═════ Extract provided ═════

Last night at an all-media screening for The Boondock Saints II: All Saints Day, audience members – both fans who had lined up for blocks to get in to see the stars and director of this long-awaited sequel and journalists – were treated to a colorful Q&A session with the director of Boondock, Troy Duffy, and its stars Billy Connolly, Sean Patrick Flanery, and Norman Reedus.

After Duffy told the audience where the afterparty would be held, a journalist asked why there was so much time between movies. Duffy was somewhat discreet, replying, "There was a rather serious bit of litigation. We sued the people who financed Boondock I and a bunch of people that distributed it, as the movie was extremely financially successful and myself, the producers, and none of the actors saw a cent of that so me and CB [producer Chris Brinker] went after them."

═════ Raw data ═════

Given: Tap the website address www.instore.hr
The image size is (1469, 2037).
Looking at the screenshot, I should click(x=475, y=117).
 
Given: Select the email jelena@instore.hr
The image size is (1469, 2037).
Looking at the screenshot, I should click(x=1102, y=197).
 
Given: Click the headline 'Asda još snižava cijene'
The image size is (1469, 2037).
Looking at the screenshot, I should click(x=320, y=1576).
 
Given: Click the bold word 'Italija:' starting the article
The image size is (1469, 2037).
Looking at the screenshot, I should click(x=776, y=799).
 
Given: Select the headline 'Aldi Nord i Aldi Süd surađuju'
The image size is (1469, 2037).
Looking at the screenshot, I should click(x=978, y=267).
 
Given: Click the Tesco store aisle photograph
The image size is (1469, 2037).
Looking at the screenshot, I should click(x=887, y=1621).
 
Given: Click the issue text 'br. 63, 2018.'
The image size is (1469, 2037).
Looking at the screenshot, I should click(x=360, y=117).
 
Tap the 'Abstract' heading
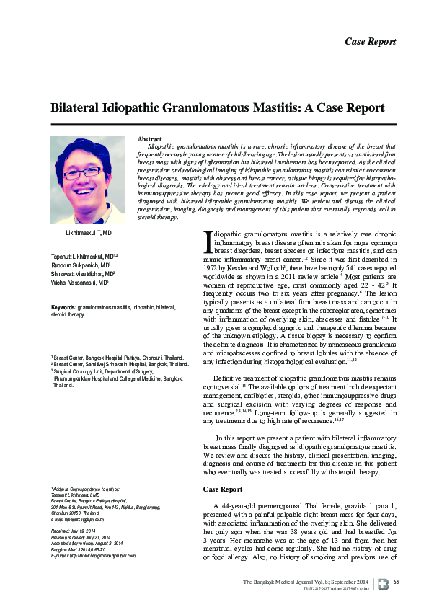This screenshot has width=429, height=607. pyautogui.click(x=149, y=138)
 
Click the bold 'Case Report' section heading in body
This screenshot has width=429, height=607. pyautogui.click(x=222, y=489)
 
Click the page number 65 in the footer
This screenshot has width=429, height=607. pyautogui.click(x=396, y=582)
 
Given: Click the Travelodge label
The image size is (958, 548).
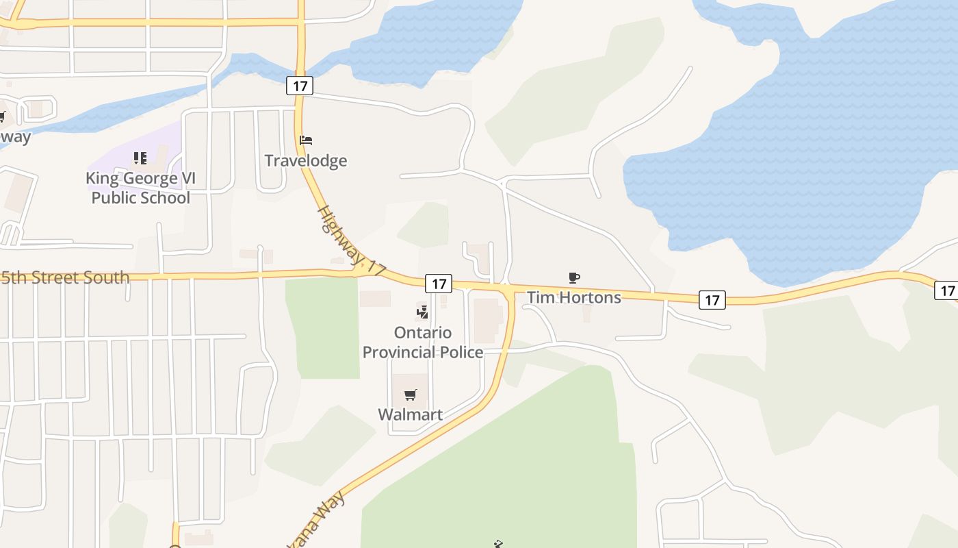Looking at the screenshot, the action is pos(306,161).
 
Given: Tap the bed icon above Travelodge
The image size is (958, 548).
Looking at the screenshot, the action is pos(306,140).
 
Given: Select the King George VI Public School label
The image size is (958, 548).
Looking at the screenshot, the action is pos(140,188).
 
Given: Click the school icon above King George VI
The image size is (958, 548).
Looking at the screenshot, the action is pos(140,158).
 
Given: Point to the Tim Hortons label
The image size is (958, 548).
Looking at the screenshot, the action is pos(573,297).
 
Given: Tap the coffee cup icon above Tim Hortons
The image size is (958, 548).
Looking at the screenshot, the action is pos(574,277).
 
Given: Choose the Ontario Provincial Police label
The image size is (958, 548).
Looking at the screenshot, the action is pos(423,342).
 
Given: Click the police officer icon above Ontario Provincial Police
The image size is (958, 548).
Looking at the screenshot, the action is pos(422,312).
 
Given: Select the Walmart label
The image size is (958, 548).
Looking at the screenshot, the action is pos(411,414).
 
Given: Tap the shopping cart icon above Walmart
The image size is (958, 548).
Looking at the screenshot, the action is pos(411,395).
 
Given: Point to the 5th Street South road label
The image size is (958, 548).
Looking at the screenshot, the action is pos(65,277).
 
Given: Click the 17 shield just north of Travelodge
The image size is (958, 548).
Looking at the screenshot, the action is pos(300,86).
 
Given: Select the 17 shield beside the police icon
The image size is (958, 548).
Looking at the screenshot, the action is pos(439,284).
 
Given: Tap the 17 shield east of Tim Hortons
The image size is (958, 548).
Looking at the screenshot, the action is pos(712,299).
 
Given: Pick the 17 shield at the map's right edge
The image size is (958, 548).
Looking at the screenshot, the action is pos(946,290).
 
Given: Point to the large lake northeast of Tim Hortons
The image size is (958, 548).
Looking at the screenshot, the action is pos(807,151).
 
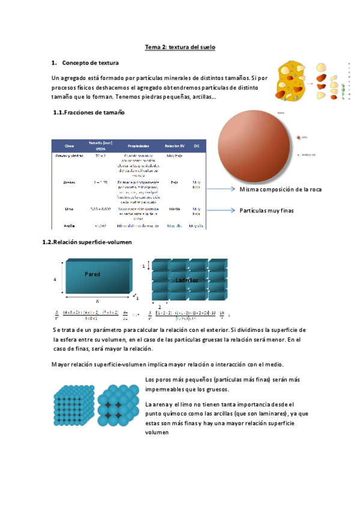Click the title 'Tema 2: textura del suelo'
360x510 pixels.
pyautogui.click(x=180, y=47)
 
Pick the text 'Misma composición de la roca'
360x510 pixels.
pyautogui.click(x=280, y=189)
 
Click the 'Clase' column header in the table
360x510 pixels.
pyautogui.click(x=69, y=146)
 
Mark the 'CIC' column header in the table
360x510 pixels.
pyautogui.click(x=197, y=146)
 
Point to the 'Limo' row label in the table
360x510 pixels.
pyautogui.click(x=69, y=209)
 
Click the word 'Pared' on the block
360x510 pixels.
pyautogui.click(x=93, y=274)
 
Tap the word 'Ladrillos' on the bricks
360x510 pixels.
pyautogui.click(x=186, y=280)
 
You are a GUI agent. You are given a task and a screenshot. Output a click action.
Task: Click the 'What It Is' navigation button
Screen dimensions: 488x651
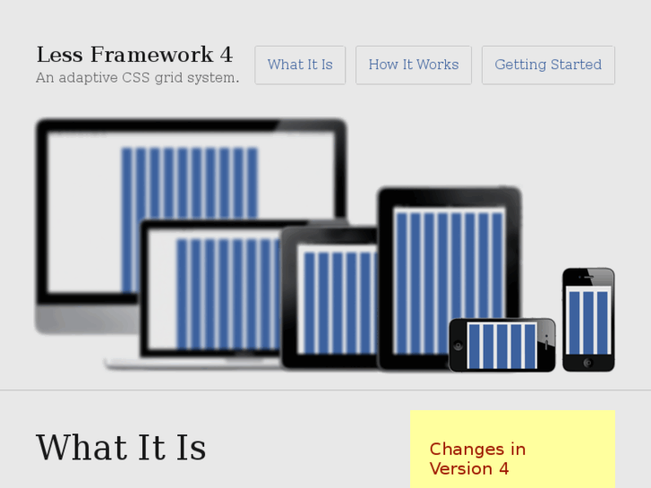coord(300,65)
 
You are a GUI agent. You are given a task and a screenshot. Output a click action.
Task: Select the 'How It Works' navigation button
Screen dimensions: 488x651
coord(413,65)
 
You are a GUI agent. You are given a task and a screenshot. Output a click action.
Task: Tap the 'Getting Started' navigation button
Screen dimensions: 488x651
coord(548,65)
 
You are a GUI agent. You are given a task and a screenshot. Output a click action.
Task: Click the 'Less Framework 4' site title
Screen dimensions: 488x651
coord(134,56)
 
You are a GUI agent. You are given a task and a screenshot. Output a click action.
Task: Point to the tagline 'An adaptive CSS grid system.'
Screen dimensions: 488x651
coord(137,78)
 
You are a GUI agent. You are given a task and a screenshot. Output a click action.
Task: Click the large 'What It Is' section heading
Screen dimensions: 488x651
coord(121,448)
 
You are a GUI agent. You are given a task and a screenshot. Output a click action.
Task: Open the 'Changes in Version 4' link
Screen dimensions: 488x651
coord(477,458)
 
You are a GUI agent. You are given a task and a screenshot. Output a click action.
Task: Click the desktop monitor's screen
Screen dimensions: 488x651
coord(90,206)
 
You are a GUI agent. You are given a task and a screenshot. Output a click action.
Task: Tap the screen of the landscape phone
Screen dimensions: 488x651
coord(501,346)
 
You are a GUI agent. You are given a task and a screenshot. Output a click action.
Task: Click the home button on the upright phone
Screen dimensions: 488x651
coord(588,363)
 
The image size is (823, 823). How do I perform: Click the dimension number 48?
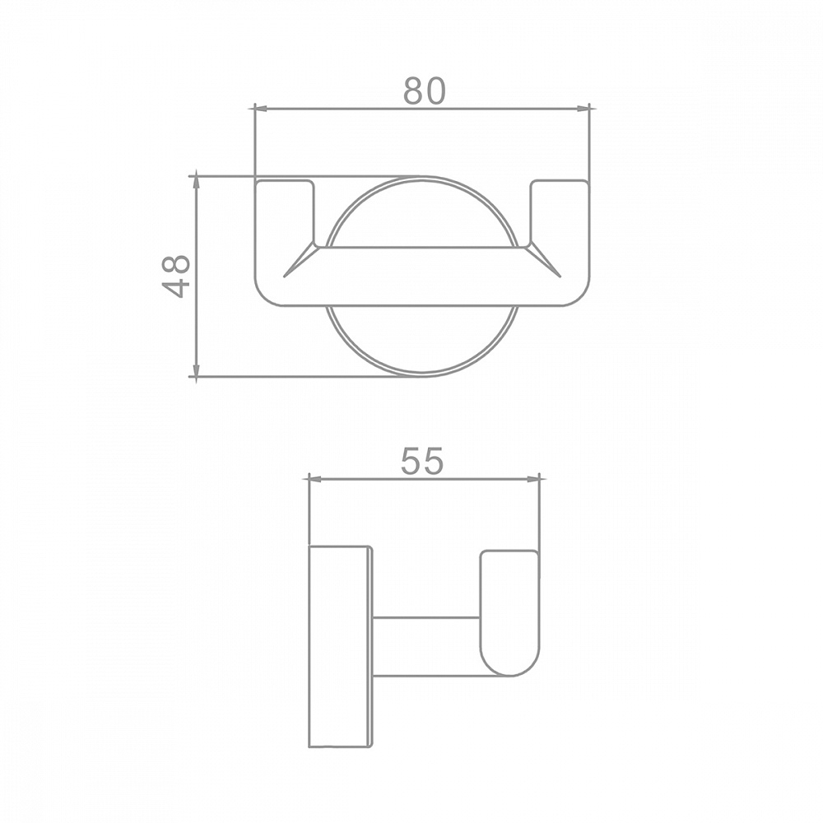coord(176,277)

═════

Can you return the complete Boondock Saints II screening account word for word?

Last night at an all-media screening for The Boondock Saints II: All Saints Day, audience members – both fans who had lined up for blocks to get in to see the stars and director of this long-awaited sequel and journalists – were treated to a colorful Q&A session with the director of Boondock, Troy Duffy, and its stars Billy Connolly, Sean Patrick Flanery, and Norman Reedus.

After Duffy told the audience where the afterparty would be held, a journalist asked why there was so much time between movies. Duffy was somewhat discreet, replying, "There was a rather serious bit of litigation. We sued the people who financed Boondock I and a bunch of people that distributed it, as the movie was extremely financially successful and myself, the producers, and none of the actors saw a cent of that so me and CB [producer Chris Brinker] went after them."